- **Problems to work on**:
1. List every person named in the blog post about the memoir What Remains.
2. Carry on the blog post about the memoir What Remains, starting right after its final sentence.

Start of Page extract

Friday, August 31, 2012

What Remains is Inspiration

"Show me a hero and I will write you a tragedy." F. Scott Fitzgerald

So reads the opening quote from Carole Radziwill's memoir, What Remains. A memoir I picked up on recommendation from one of my most trusted fellow book lovers (so trusted I bought the book without first reading a summary or even asking about the content!). Carole writes about her husband,  Anthony Stanislas Albert Radziwill, who was the cousin of JFK, Jr. He died in 1999 after a five year battle with cancer, and three weeks after the shocking plane crash that took the lives of JFK, Jr and Carolyn Bessette.


As I read this memoir I was first caught off guard by how much went on in their lives that I had never heard about. I really don't think I knew that JFK, Jr. died in a plane wreck or the fact that I couldn't have pointed out a picture of him. As has always been the case with me, I learn all of my history from reading stories, as opposed to straight nonfiction.

End of Page extract
Start of Material supplied

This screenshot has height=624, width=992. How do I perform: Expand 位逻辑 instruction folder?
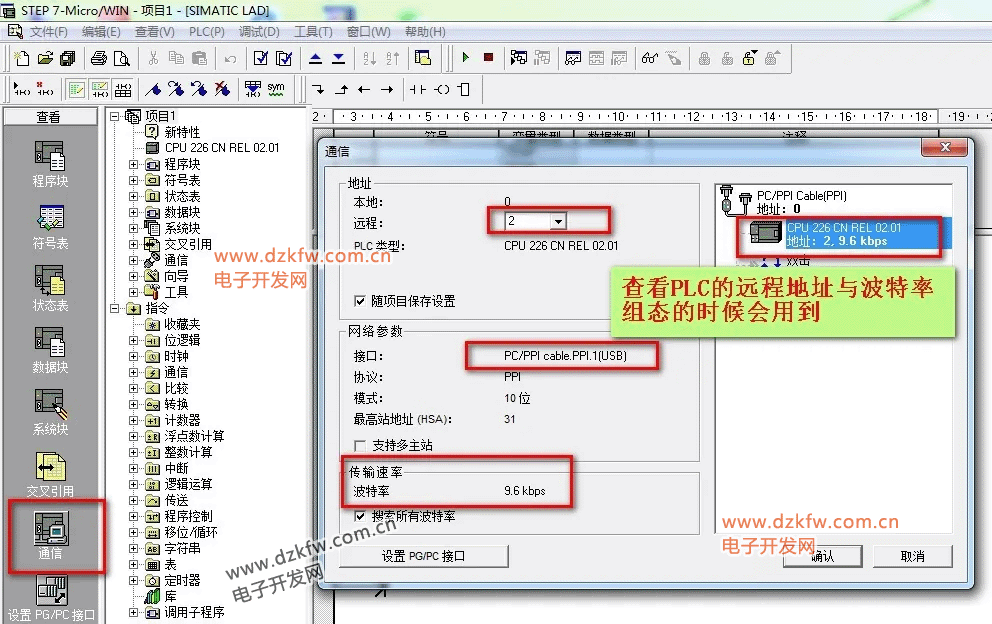click(134, 340)
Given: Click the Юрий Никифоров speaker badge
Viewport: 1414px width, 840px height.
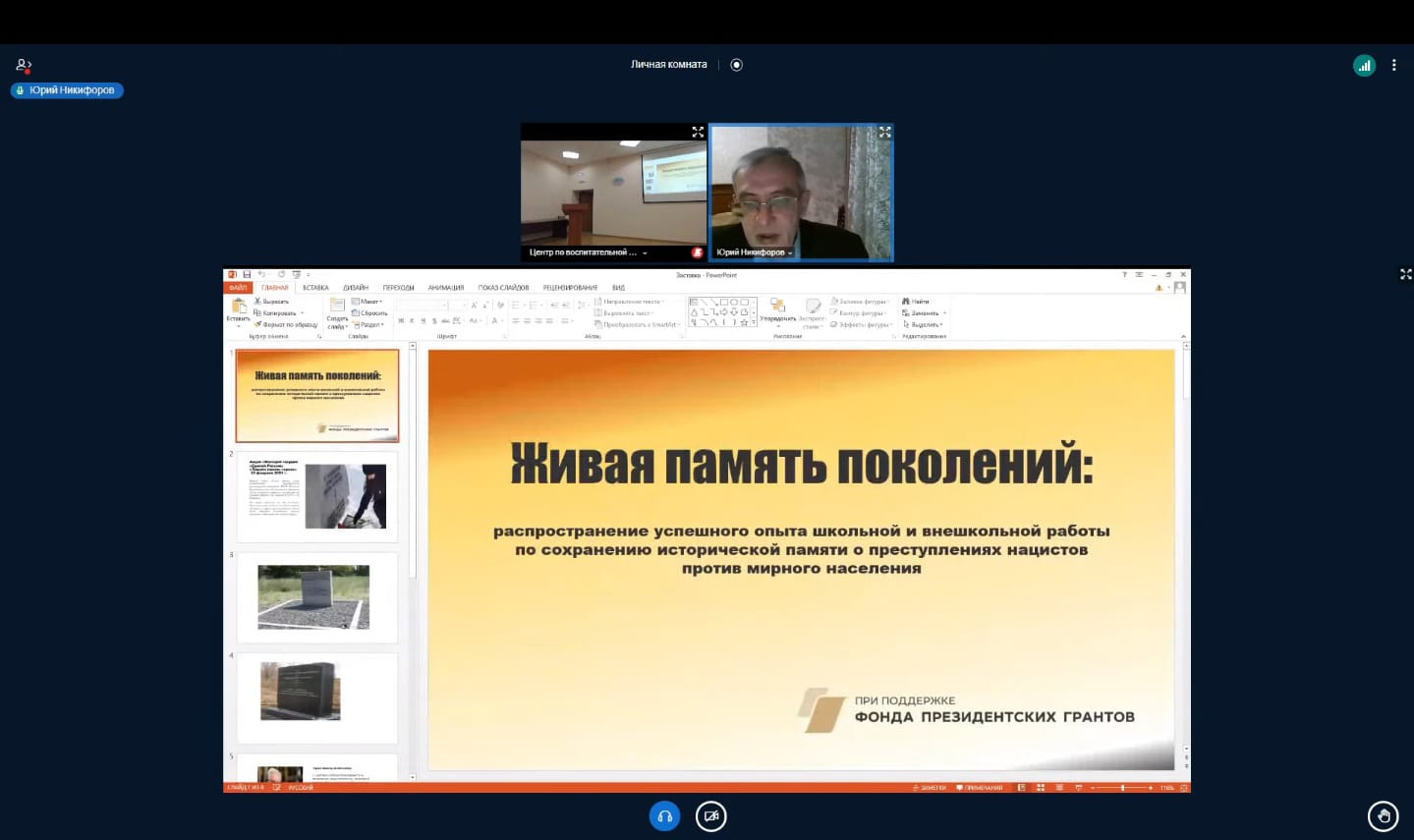Looking at the screenshot, I should point(67,90).
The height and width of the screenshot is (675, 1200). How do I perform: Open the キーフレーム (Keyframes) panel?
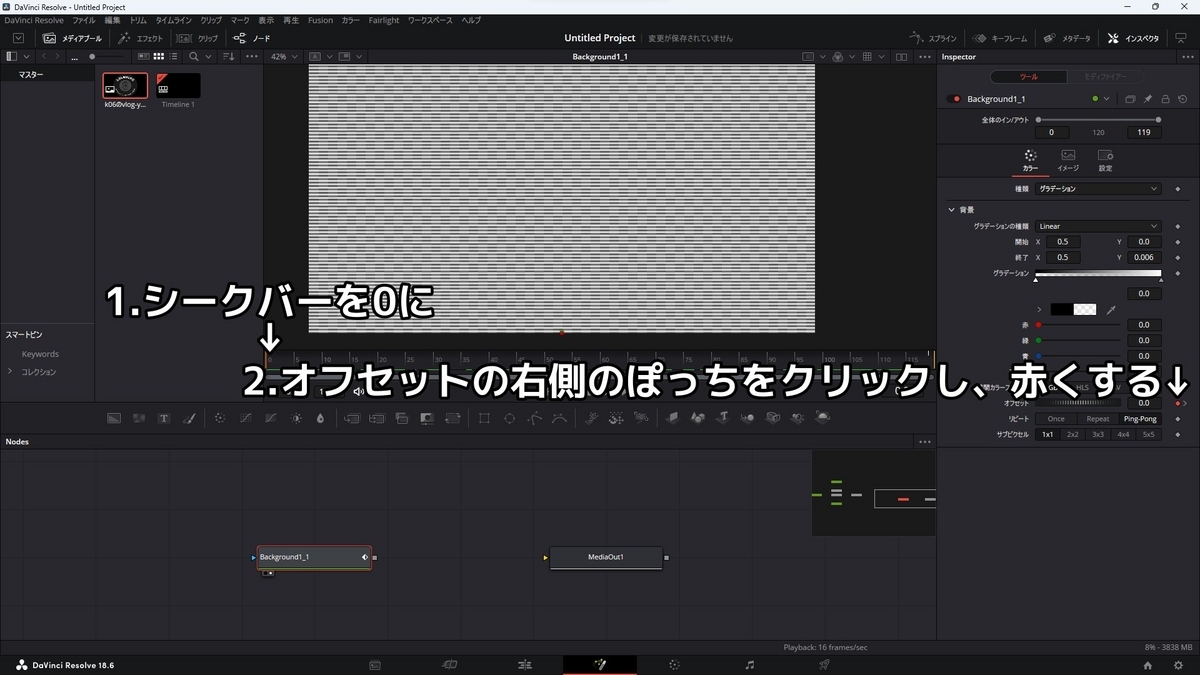pos(1002,37)
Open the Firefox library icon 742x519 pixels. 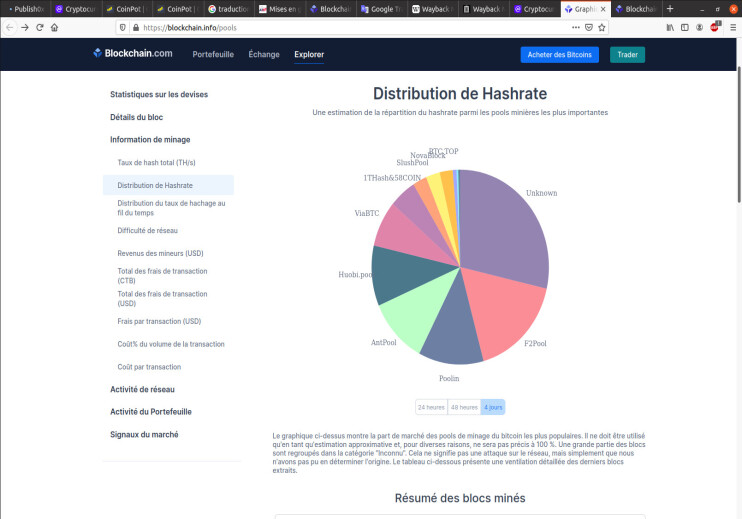point(670,27)
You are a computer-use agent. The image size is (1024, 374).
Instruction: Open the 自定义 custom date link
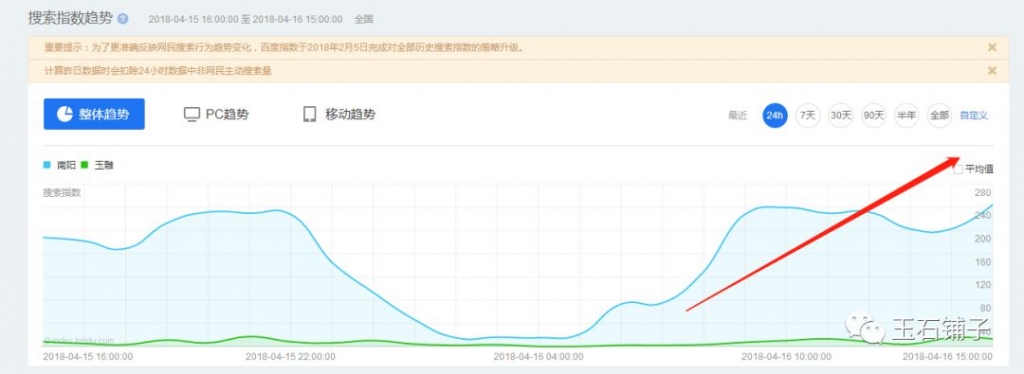[974, 116]
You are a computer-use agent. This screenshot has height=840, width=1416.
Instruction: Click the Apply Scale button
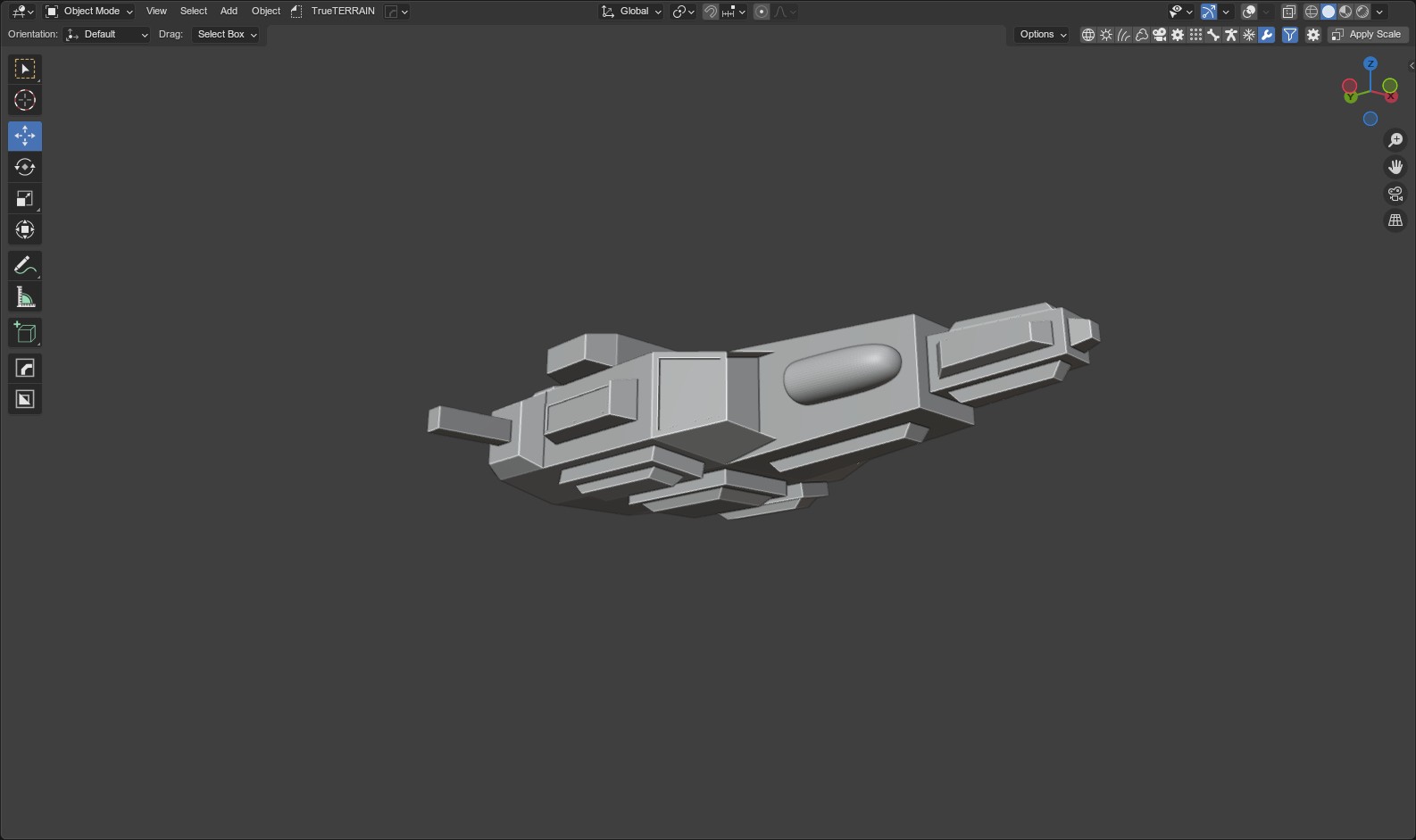pyautogui.click(x=1368, y=35)
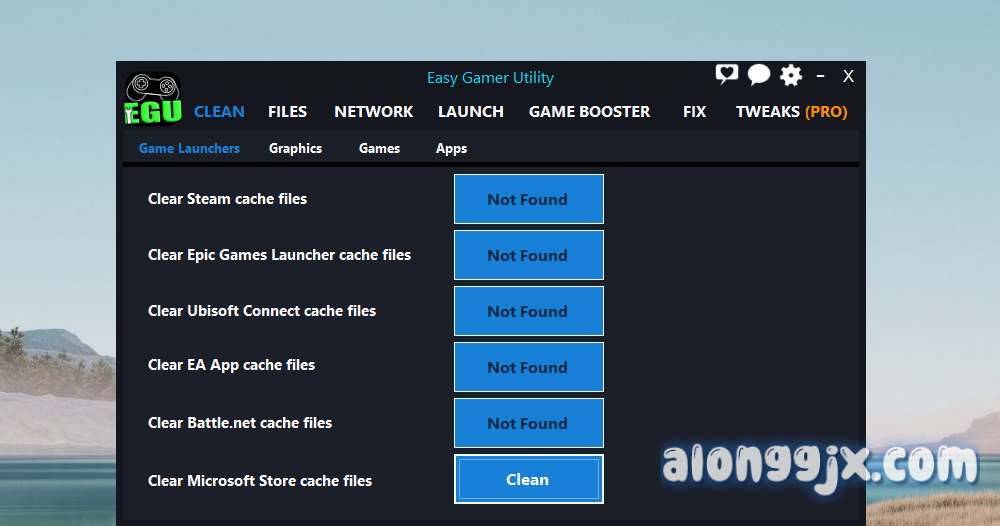This screenshot has height=526, width=1000.
Task: Select the Apps tab
Action: point(451,148)
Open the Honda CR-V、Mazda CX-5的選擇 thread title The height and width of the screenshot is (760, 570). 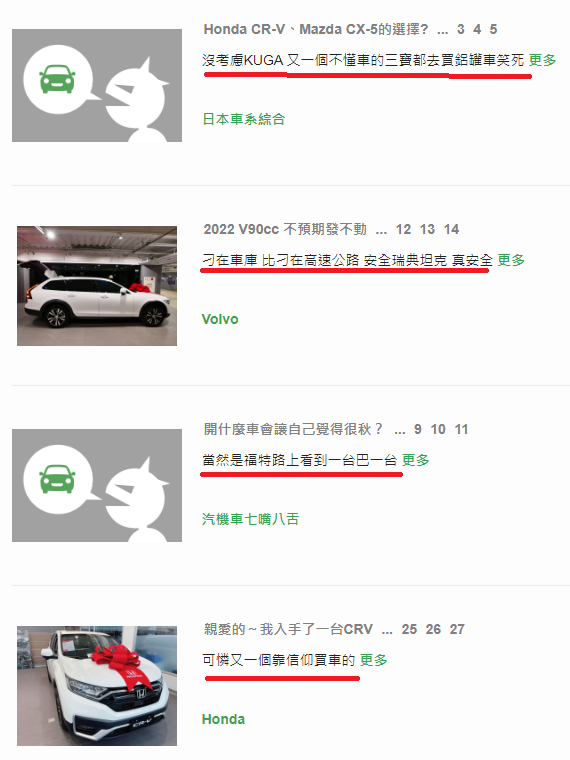click(316, 30)
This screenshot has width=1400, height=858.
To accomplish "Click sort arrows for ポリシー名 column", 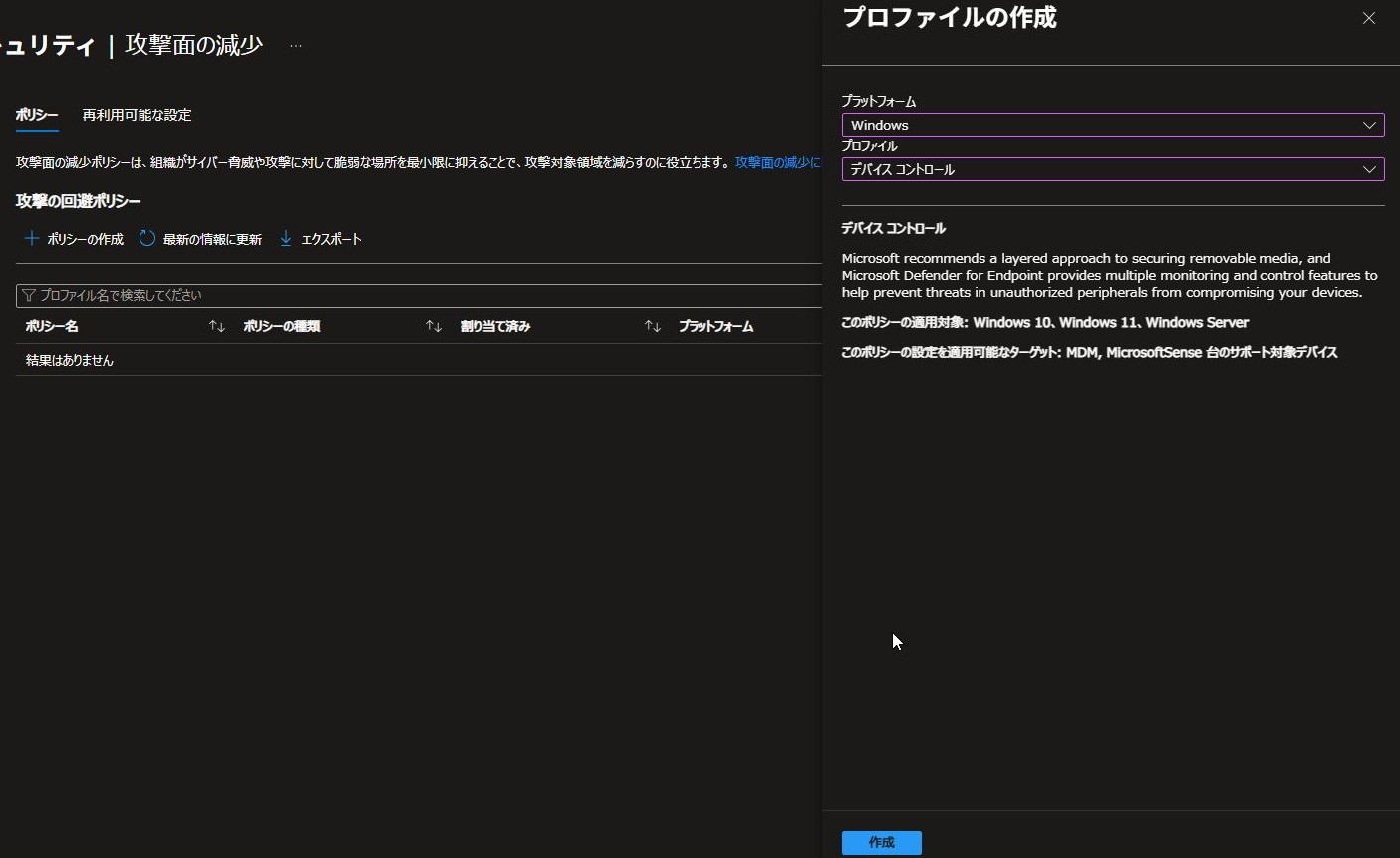I will tap(217, 327).
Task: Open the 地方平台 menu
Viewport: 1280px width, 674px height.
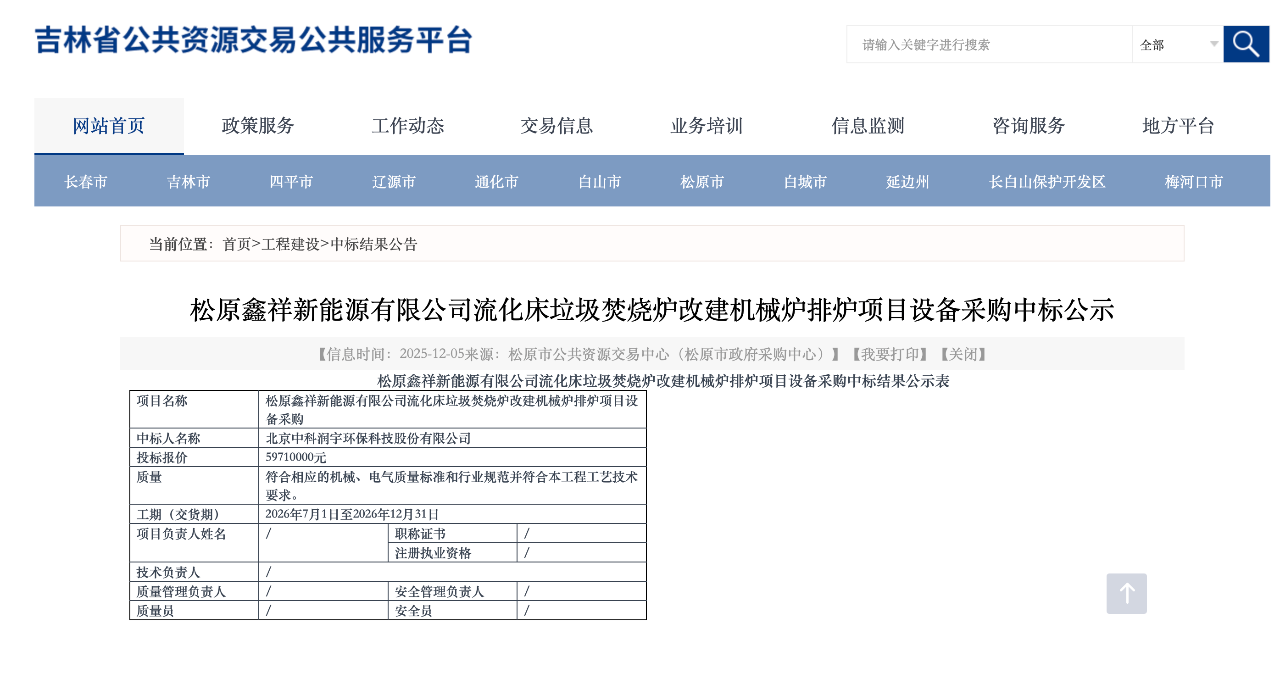Action: pyautogui.click(x=1178, y=125)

End of Material supplied

- **Answer section**:
1. F. Scott Fitzgerald, Carole Radziwill, Anthony Stanislas Albert Radziwill, JFK, Jr., Carolyn Bessette

2.
Of course, I was a little distracted around that time. 1999 was a big year for me. I was a 19 year-old junior in college, I had my first child that August, turned 20, and got married in January of 2000. Actually, Anthony Radziwill died four days before my daughter was born. I don't state all of this to be a tragedy whore (as Carole so aptly calls people who thrive on the drama of others, as if it is their own), but to think that while something so wonderful was going on in my life, someone else's was falling apart. Isn't that how it always is? The world does not stop and work according to the motion of your own life's events. It spins regardless. Realizing the clash in events between that time in their life and mine reminds me to be aware of the lives that are lived out around me every day.

I appreciate Carole's book for the mere fact that she is so very honest about all feelings and thoughts. She answers my earlier post about honesty in writing...it is a must. My own husband has faced the reoccurrence of a non life threatening basil cell cancer three times over the past 8 years. Ironically the cancer is not as threatening as where it is located, the side of his face, where even a removal surgery can cause more damage sooner than the cancer itself. While I am grateful that we face a small battle in comparison to most dealing with cancer, I can appreciate Carole's talk about being in and out of hospitals and doctors in search of a better answer and maybe even a cure, learning all the jargon and becoming a part of a world you have no choice but to join.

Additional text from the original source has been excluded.